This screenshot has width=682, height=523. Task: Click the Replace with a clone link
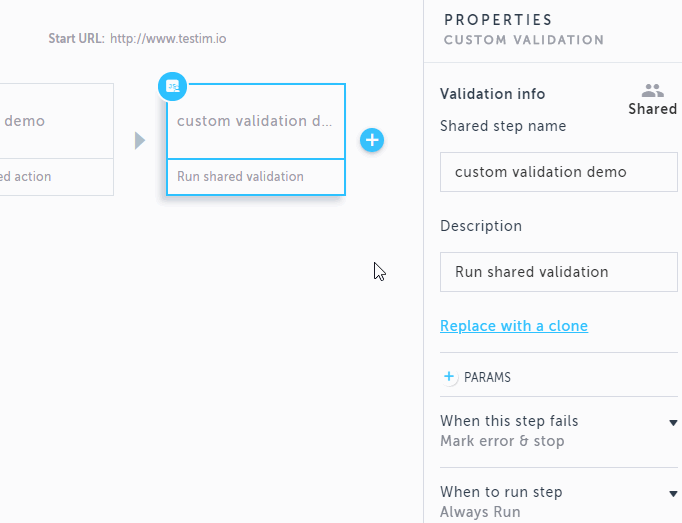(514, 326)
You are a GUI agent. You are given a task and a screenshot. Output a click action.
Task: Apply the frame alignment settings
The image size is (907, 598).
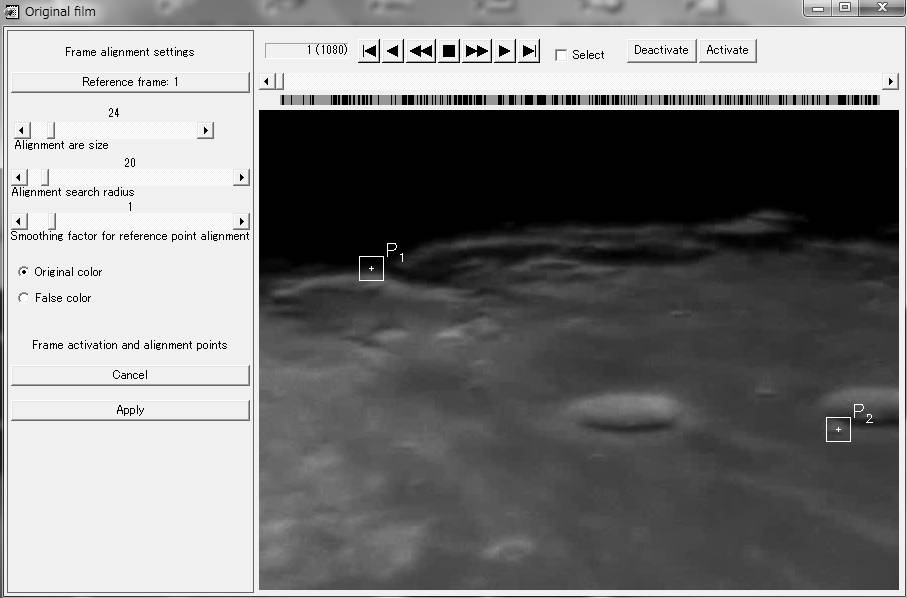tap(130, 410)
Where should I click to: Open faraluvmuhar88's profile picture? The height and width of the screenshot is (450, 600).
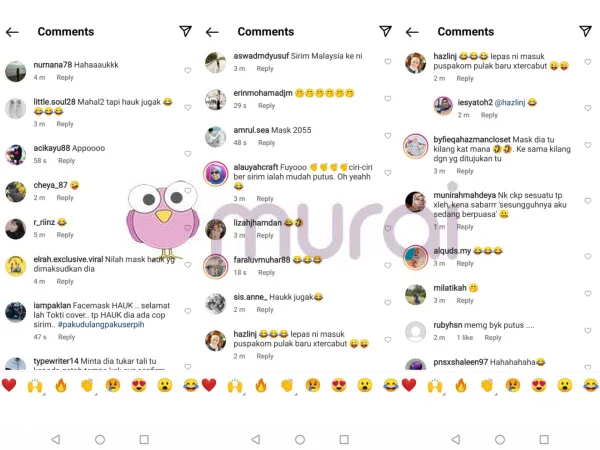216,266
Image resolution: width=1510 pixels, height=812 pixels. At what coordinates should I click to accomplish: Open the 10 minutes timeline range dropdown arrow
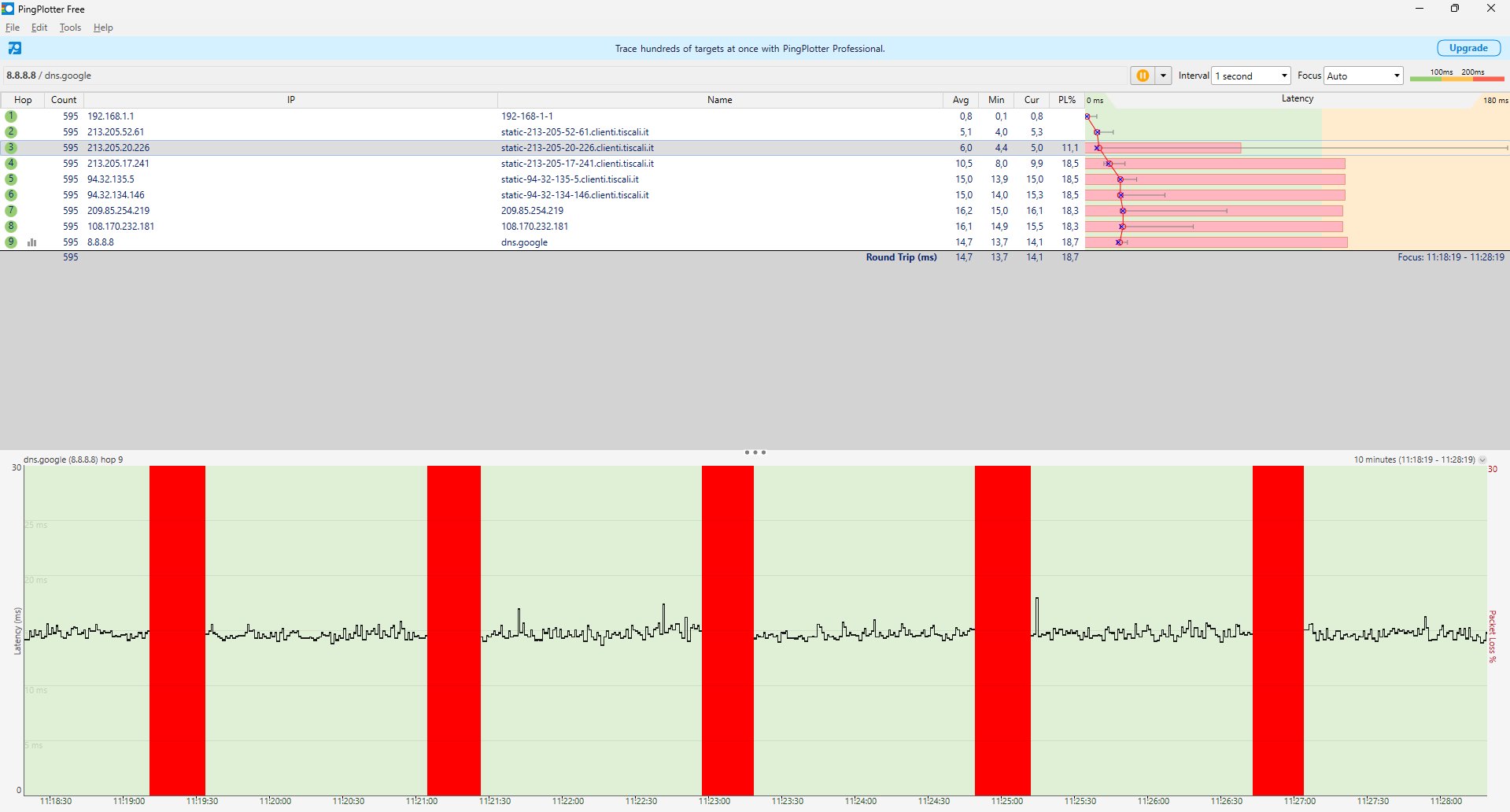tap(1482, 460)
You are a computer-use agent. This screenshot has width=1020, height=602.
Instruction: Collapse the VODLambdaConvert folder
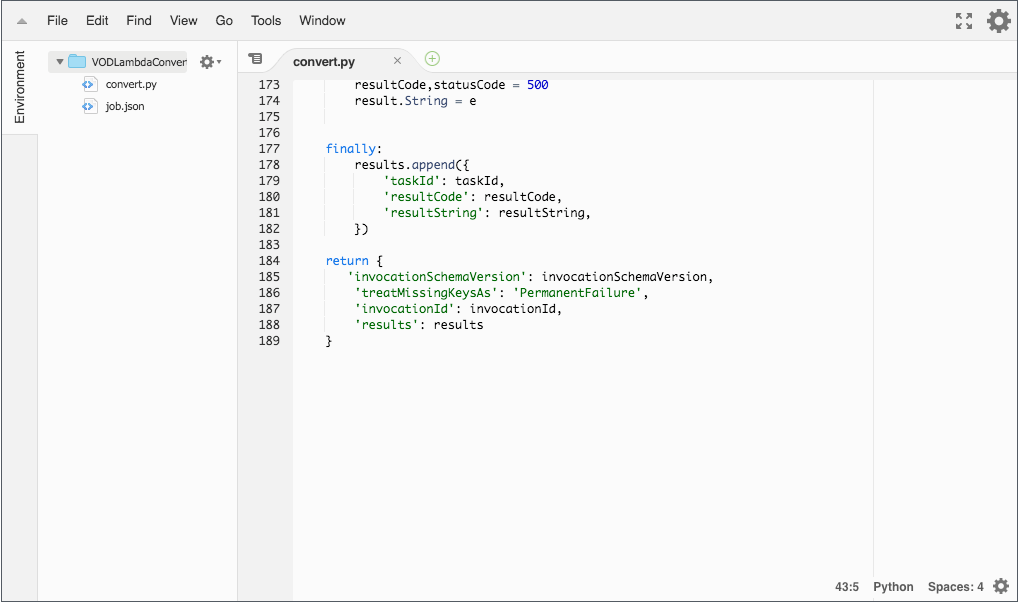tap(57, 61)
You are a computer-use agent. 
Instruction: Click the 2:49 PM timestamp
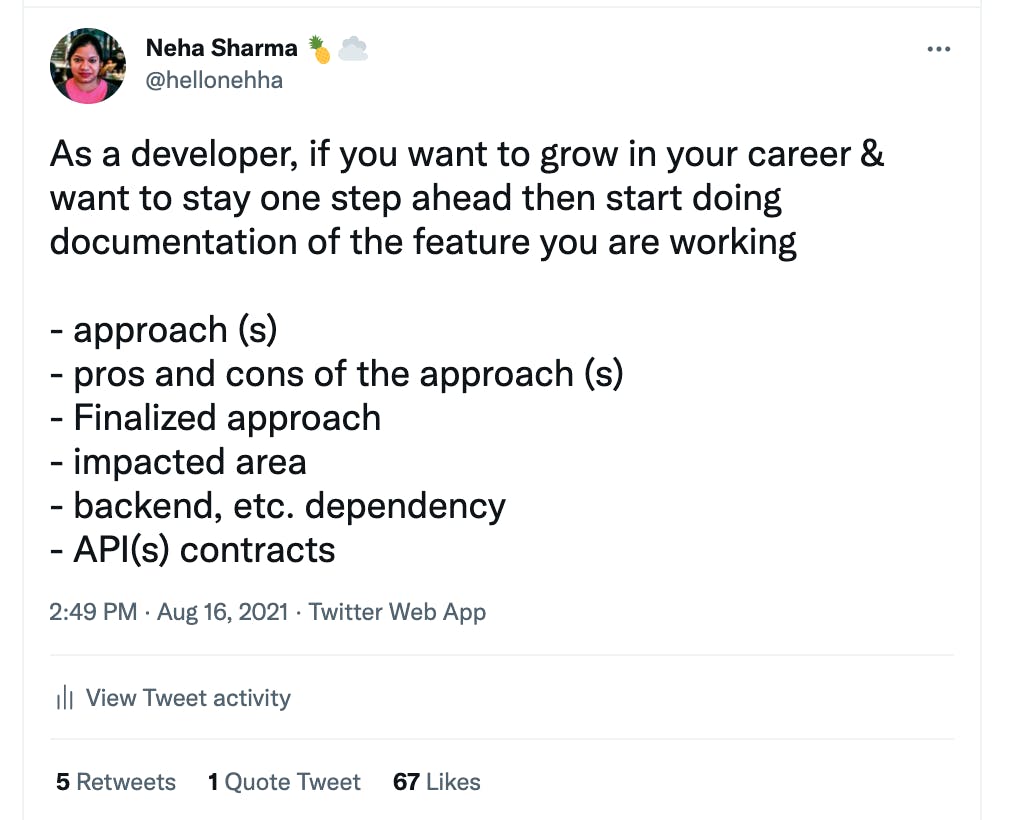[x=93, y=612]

• • • • • • •

## INSTRUCTIONS TO FOLLOW
Reproduce exactly and only the lines from the line that contains "The image size is (907, 598)." to the end of the data above, both ends included. No pictures go in the copy.

## SOLUTION FOR THIS PROBLEM
The image size is (907, 598).
tap(130, 410)
Where should I click to: Open faraluvmuhar88's profile picture? The height and width of the screenshot is (450, 600).
216,266
Image resolution: width=1510 pixels, height=812 pixels. At what coordinates should I click to accomplish: Open the 10 minutes timeline range dropdown arrow
tap(1482, 460)
You are a computer-use agent. This screenshot has width=1020, height=602.
Instruction: Collapse the VODLambdaConvert folder
tap(57, 61)
You are a computer-use agent. 
Instruction: Click the 2:49 PM timestamp
[x=93, y=612]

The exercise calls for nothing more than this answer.